Giter VIP home page Giter VIP logo

oaib's Introduction

OpenAI Batcher (oaib)

A Python library for making rate-limited, async batch requests to the OpenAI API.

  • Use Batch to make batch requests as quickly as possible given TPM/RPM limits.
  • Use Auto to automatically read your rate limits from OpenAI's response headers, and run the job as fast as possible.

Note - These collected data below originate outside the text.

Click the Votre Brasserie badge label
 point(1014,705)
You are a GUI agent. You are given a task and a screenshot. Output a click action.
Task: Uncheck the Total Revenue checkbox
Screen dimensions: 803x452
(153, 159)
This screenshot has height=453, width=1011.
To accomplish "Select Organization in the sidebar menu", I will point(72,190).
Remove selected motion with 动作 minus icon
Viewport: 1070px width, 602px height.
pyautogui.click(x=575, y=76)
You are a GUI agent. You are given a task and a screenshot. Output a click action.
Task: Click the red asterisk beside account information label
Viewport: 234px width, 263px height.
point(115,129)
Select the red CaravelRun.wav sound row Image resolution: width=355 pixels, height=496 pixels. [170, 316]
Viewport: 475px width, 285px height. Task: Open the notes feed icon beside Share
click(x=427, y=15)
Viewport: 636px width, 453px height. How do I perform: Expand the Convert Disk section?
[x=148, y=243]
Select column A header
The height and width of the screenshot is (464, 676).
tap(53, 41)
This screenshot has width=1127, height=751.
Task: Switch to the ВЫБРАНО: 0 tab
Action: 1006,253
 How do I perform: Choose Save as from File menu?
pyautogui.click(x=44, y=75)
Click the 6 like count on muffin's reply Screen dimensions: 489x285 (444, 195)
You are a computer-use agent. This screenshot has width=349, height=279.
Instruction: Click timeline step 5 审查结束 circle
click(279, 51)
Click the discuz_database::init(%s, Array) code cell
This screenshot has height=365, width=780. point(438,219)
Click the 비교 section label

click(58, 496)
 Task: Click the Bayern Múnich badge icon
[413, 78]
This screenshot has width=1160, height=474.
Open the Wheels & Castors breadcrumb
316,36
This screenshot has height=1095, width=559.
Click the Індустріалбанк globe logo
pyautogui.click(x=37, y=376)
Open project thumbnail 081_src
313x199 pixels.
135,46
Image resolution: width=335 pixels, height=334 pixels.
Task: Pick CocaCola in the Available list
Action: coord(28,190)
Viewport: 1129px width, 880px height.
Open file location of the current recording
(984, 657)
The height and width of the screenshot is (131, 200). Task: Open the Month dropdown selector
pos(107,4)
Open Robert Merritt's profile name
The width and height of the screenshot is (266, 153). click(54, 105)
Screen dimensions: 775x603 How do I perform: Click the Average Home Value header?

This notebook is available at README.ipynb.

Usage

Set OpenAI API Key

import os
os.environ['OPENAI_API_KEY'] = input()

Using the Batch class

You can mix and match endpoints as needed for regular Batch, but it's not recommended as the rate limits for different endpoints/models will differ. For maximum efficiency, use Auto.

from oaib import Batch

# Use low rate limits for this example.
batch = Batch(rpm=100, tpm=1_000, workers=5)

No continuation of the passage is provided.